Records from a collection
- - - - -
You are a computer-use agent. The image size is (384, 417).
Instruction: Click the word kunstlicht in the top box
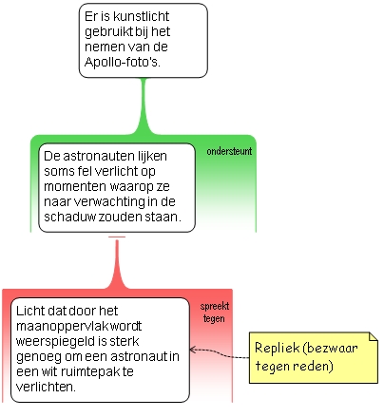pos(141,16)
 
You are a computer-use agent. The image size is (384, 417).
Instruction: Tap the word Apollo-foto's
pos(123,62)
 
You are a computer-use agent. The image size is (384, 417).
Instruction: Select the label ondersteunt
pos(229,151)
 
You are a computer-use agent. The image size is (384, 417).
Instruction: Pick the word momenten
pos(74,186)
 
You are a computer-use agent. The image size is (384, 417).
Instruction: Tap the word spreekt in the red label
pos(215,306)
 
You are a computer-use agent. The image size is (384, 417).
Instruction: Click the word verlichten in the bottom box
pos(46,387)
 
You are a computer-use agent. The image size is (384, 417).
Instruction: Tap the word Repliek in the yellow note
pos(277,348)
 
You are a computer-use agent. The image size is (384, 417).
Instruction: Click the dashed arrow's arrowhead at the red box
pos(192,350)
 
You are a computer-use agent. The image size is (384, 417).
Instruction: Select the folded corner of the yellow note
pos(374,336)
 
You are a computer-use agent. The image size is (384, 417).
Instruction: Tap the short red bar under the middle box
pos(117,237)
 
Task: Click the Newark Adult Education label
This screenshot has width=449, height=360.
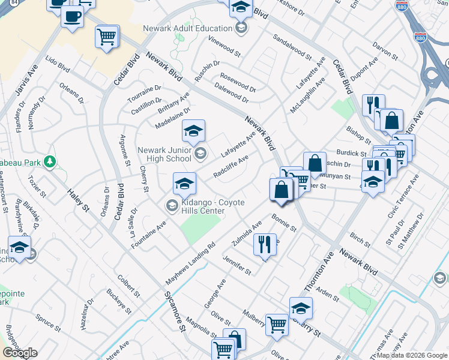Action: click(187, 28)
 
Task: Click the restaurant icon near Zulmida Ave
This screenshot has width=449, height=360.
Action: click(264, 243)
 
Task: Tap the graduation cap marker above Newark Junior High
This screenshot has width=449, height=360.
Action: click(193, 131)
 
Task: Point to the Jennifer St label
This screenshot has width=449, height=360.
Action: click(237, 265)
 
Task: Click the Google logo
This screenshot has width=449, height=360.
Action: click(20, 353)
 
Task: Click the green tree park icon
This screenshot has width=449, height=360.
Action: click(50, 162)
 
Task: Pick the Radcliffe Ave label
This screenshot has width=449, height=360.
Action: click(231, 167)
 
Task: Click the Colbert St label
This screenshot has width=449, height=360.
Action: click(128, 286)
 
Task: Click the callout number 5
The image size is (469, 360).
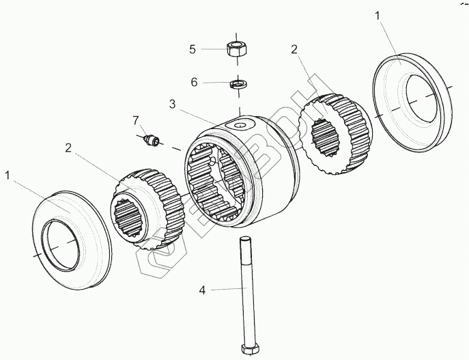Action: coord(193,49)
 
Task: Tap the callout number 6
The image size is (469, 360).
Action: coord(194,82)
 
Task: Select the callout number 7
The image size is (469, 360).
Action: coord(135,120)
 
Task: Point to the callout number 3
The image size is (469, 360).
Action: coord(173,104)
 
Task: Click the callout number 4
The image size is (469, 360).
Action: coord(202,290)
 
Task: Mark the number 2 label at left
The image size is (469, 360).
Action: coord(69,147)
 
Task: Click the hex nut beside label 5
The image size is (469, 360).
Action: coord(236,49)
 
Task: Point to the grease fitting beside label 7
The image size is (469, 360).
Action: coord(152,141)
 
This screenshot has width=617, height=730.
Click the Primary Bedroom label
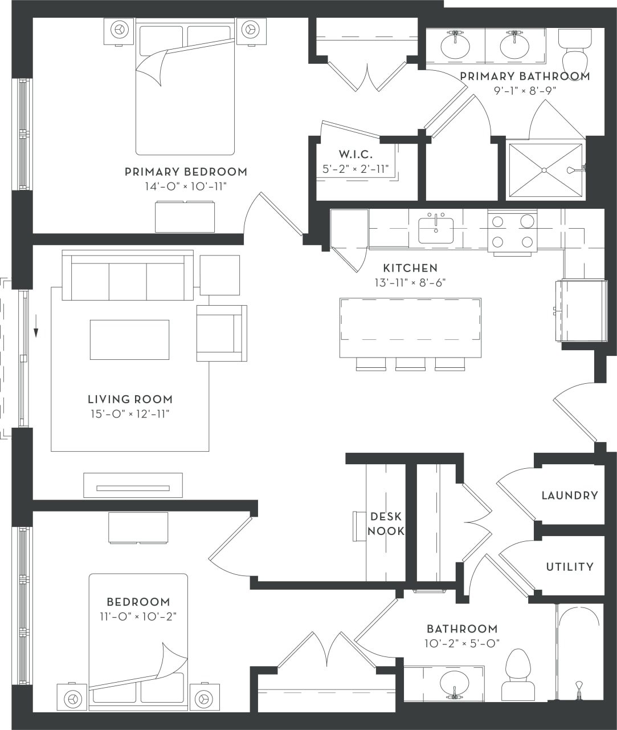pyautogui.click(x=186, y=172)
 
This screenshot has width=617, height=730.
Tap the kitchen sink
pyautogui.click(x=436, y=230)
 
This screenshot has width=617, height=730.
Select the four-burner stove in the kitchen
pyautogui.click(x=512, y=232)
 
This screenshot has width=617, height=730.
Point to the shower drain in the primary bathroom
pyautogui.click(x=544, y=170)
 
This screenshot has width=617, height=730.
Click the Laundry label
pyautogui.click(x=569, y=496)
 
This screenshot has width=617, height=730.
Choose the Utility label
pyautogui.click(x=569, y=567)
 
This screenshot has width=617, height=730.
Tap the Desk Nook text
pyautogui.click(x=386, y=524)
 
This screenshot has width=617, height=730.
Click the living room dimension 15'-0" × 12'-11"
pyautogui.click(x=130, y=414)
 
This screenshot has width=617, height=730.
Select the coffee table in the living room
pyautogui.click(x=129, y=339)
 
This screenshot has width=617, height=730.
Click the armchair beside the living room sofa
pyautogui.click(x=222, y=333)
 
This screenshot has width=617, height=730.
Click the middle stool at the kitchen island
pyautogui.click(x=410, y=364)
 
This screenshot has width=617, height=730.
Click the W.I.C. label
pyautogui.click(x=356, y=155)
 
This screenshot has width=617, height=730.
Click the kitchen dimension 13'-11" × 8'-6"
pyautogui.click(x=410, y=282)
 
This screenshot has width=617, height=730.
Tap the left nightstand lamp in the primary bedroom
pyautogui.click(x=119, y=29)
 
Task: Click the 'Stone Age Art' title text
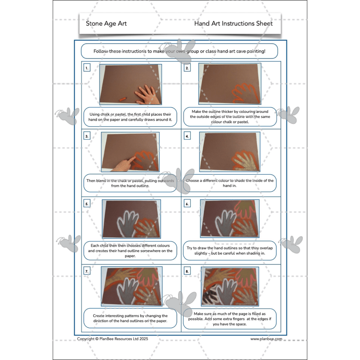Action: click(106, 23)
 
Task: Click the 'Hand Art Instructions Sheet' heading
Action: click(233, 23)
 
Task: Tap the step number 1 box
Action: click(87, 68)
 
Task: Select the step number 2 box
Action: click(187, 68)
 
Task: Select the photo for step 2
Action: click(230, 84)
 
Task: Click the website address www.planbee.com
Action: click(266, 339)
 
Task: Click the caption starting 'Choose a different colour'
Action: click(230, 183)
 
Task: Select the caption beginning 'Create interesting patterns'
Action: click(130, 318)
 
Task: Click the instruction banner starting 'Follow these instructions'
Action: click(179, 51)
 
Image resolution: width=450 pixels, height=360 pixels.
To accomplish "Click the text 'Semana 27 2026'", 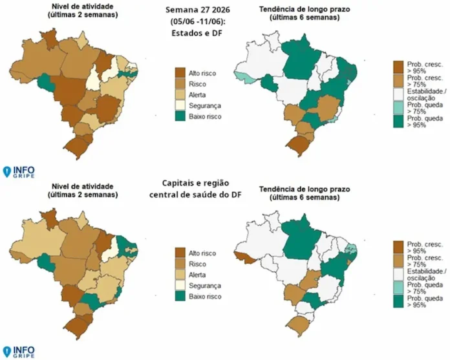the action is tap(197, 10).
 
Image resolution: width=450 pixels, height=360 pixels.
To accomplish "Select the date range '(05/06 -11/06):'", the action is tap(197, 21).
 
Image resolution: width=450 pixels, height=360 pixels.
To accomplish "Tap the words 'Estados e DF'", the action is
- - - - -
• **OBJECTIVE**:
Filter the data above and copy each line that contains the word "caption".

• **ANSWER FOR THE TASK**:
Task: Click the caption starting 'Choose a different colour'
Task: Select the caption beginning 'Create interesting patterns'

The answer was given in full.